===== Extracted material =====
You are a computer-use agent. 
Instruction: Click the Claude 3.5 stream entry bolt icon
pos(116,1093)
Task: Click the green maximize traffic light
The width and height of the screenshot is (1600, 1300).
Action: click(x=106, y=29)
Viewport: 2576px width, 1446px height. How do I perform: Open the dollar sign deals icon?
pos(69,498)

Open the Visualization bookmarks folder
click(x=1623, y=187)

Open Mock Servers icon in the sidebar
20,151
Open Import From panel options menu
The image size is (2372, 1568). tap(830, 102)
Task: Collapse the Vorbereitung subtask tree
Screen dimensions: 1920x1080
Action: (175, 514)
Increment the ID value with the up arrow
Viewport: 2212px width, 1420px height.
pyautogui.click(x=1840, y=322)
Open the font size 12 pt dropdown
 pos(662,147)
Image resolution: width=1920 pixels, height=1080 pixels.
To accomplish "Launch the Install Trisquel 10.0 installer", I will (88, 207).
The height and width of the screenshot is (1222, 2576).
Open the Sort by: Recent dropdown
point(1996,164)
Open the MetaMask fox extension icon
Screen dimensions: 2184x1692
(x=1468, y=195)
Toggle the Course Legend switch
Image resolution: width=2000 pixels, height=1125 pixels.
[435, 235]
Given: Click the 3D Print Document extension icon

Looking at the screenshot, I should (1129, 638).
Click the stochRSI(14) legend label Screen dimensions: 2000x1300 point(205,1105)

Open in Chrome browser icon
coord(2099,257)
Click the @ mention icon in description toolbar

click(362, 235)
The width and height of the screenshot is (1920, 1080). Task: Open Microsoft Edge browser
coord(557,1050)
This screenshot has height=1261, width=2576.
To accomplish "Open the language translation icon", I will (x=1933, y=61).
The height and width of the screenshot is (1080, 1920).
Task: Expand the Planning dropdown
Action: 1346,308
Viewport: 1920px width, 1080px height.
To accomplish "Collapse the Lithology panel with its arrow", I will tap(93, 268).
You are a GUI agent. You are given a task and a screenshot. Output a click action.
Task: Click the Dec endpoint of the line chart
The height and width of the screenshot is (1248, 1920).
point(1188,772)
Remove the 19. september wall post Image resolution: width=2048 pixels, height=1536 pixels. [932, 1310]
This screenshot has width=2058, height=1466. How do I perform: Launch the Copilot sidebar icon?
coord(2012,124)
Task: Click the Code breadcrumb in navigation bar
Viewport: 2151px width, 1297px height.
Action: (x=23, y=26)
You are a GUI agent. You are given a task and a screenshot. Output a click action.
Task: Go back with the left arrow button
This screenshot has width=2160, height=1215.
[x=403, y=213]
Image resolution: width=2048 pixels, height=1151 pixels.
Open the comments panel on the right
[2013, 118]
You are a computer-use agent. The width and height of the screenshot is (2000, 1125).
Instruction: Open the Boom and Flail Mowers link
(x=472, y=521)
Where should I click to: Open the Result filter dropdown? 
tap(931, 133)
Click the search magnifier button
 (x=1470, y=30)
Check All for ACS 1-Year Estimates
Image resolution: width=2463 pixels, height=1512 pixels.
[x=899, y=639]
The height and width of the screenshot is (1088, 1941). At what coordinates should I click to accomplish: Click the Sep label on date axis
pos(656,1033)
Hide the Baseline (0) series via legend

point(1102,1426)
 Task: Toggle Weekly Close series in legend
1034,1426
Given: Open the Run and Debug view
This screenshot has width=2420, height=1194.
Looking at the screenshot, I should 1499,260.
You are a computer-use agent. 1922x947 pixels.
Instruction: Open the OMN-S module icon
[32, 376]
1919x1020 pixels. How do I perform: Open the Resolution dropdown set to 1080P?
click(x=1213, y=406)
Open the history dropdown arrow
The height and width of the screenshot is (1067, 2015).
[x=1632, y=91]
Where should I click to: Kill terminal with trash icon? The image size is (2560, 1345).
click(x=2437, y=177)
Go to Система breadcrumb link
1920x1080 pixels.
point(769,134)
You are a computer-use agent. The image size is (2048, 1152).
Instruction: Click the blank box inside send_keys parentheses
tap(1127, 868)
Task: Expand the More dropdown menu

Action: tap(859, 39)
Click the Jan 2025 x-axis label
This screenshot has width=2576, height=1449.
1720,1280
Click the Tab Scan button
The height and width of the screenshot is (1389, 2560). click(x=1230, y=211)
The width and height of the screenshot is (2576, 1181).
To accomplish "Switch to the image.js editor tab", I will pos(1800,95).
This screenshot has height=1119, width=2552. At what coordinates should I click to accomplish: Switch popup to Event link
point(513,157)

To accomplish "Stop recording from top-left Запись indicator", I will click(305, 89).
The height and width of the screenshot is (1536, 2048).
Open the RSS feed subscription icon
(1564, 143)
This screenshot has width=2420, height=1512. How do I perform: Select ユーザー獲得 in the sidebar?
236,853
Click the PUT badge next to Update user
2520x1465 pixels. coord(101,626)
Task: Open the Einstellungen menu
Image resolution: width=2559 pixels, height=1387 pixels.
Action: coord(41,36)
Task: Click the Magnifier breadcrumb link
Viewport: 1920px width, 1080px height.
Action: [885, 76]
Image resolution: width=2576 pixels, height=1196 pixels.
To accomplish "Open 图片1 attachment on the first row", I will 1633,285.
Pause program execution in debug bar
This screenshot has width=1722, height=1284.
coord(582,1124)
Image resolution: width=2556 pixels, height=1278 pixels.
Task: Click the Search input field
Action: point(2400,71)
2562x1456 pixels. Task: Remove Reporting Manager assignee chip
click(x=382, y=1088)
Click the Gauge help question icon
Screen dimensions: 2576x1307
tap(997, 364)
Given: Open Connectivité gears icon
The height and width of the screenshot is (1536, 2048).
=====
Give all of the entries again, word for word.

- **Answer to the problem**
You are a computer-use agent. 
Instruction: Click the Claude 3.5 stream entry bolt icon
pos(116,1093)
Task: Click the green maximize traffic light
The width and height of the screenshot is (1600, 1300).
Action: click(x=106, y=29)
Viewport: 2576px width, 1446px height. How do I perform: Open the dollar sign deals icon?
pos(69,498)

Open the Visualization bookmarks folder
click(x=1623, y=187)

Open Mock Servers icon in the sidebar
20,151
Open Import From panel options menu
The image size is (2372, 1568). tap(830, 102)
Task: Collapse the Vorbereitung subtask tree
Screen dimensions: 1920x1080
Action: (175, 514)
Increment the ID value with the up arrow
Viewport: 2212px width, 1420px height.
pyautogui.click(x=1840, y=322)
Open the font size 12 pt dropdown
 pos(662,147)
Image resolution: width=1920 pixels, height=1080 pixels.
To accomplish "Launch the Install Trisquel 10.0 installer", I will (88, 207).
The height and width of the screenshot is (1222, 2576).
Open the Sort by: Recent dropdown
point(1996,164)
Open the MetaMask fox extension icon
Screen dimensions: 2184x1692
(x=1468, y=195)
Toggle the Course Legend switch
Image resolution: width=2000 pixels, height=1125 pixels.
[435, 235]
Given: Click the 3D Print Document extension icon

Looking at the screenshot, I should (1129, 638).
Click the stochRSI(14) legend label Screen dimensions: 2000x1300 point(205,1105)

Open in Chrome browser icon
coord(2099,257)
Click the @ mention icon in description toolbar

click(362, 235)
The width and height of the screenshot is (1920, 1080). Task: Open Microsoft Edge browser
coord(557,1050)
This screenshot has height=1261, width=2576.
To accomplish "Open the language translation icon", I will (x=1933, y=61).
The height and width of the screenshot is (1080, 1920).
Task: Expand the Planning dropdown
Action: 1346,308
Viewport: 1920px width, 1080px height.
To accomplish "Collapse the Lithology panel with its arrow", I will tap(93, 268).
You are a GUI agent. You are given a task and a screenshot. Output a click action.
Task: Click the Dec endpoint of the line chart
The height and width of the screenshot is (1248, 1920).
point(1188,772)
Remove the 19. september wall post Image resolution: width=2048 pixels, height=1536 pixels. [932, 1310]
This screenshot has width=2058, height=1466. How do I perform: Launch the Copilot sidebar icon?
coord(2012,124)
Task: Click the Code breadcrumb in navigation bar
Viewport: 2151px width, 1297px height.
Action: (x=23, y=26)
You are a GUI agent. You are given a task and a screenshot. Output a click action.
Task: Go back with the left arrow button
This screenshot has width=2160, height=1215.
[x=403, y=213]
Image resolution: width=2048 pixels, height=1151 pixels.
Open the comments panel on the right
[2013, 118]
You are a computer-use agent. The width and height of the screenshot is (2000, 1125).
Instruction: Open the Boom and Flail Mowers link
(x=472, y=521)
Where should I click to: Open the Result filter dropdown? 
tap(931, 133)
Click the search magnifier button
 (x=1470, y=30)
Check All for ACS 1-Year Estimates
Image resolution: width=2463 pixels, height=1512 pixels.
[x=899, y=639]
The height and width of the screenshot is (1088, 1941). At what coordinates should I click to accomplish: Click the Sep label on date axis
pos(656,1033)
Hide the Baseline (0) series via legend

point(1102,1426)
 Task: Toggle Weekly Close series in legend
1034,1426
Given: Open the Run and Debug view
This screenshot has width=2420, height=1194.
Looking at the screenshot, I should 1499,260.
You are a computer-use agent. 1922x947 pixels.
Instruction: Open the OMN-S module icon
[32, 376]
1919x1020 pixels. How do I perform: Open the Resolution dropdown set to 1080P?
click(x=1213, y=406)
Open the history dropdown arrow
The height and width of the screenshot is (1067, 2015).
[x=1632, y=91]
Where should I click to: Kill terminal with trash icon? The image size is (2560, 1345).
click(x=2437, y=177)
Go to Система breadcrumb link
1920x1080 pixels.
point(769,134)
You are a computer-use agent. The image size is (2048, 1152).
Instruction: Click the blank box inside send_keys parentheses
tap(1127, 868)
Task: Expand the More dropdown menu

Action: tap(859, 39)
Click the Jan 2025 x-axis label
This screenshot has width=2576, height=1449.
1720,1280
Click the Tab Scan button
The height and width of the screenshot is (1389, 2560). click(x=1230, y=211)
The width and height of the screenshot is (2576, 1181).
To accomplish "Switch to the image.js editor tab", I will pos(1800,95).
This screenshot has height=1119, width=2552. At what coordinates should I click to accomplish: Switch popup to Event link
point(513,157)

To accomplish "Stop recording from top-left Запись indicator", I will click(305, 89).
The height and width of the screenshot is (1536, 2048).
Open the RSS feed subscription icon
(1564, 143)
This screenshot has width=2420, height=1512. How do I perform: Select ユーザー獲得 in the sidebar?
236,853
Click the PUT badge next to Update user
2520x1465 pixels. coord(101,626)
Task: Open the Einstellungen menu
Image resolution: width=2559 pixels, height=1387 pixels.
Action: coord(41,36)
Task: Click the Magnifier breadcrumb link
Viewport: 1920px width, 1080px height.
Action: [885, 76]
Image resolution: width=2576 pixels, height=1196 pixels.
To accomplish "Open 图片1 attachment on the first row", I will 1633,285.
Pause program execution in debug bar
This screenshot has width=1722, height=1284.
coord(582,1124)
Image resolution: width=2556 pixels, height=1278 pixels.
Task: Click the Search input field
Action: point(2400,71)
2562x1456 pixels. Task: Remove Reporting Manager assignee chip
click(x=382, y=1088)
Click the Gauge help question icon
Screen dimensions: 2576x1307
tap(997, 364)
Given: Open Connectivité gears icon
The height and width of the screenshot is (1536, 2048).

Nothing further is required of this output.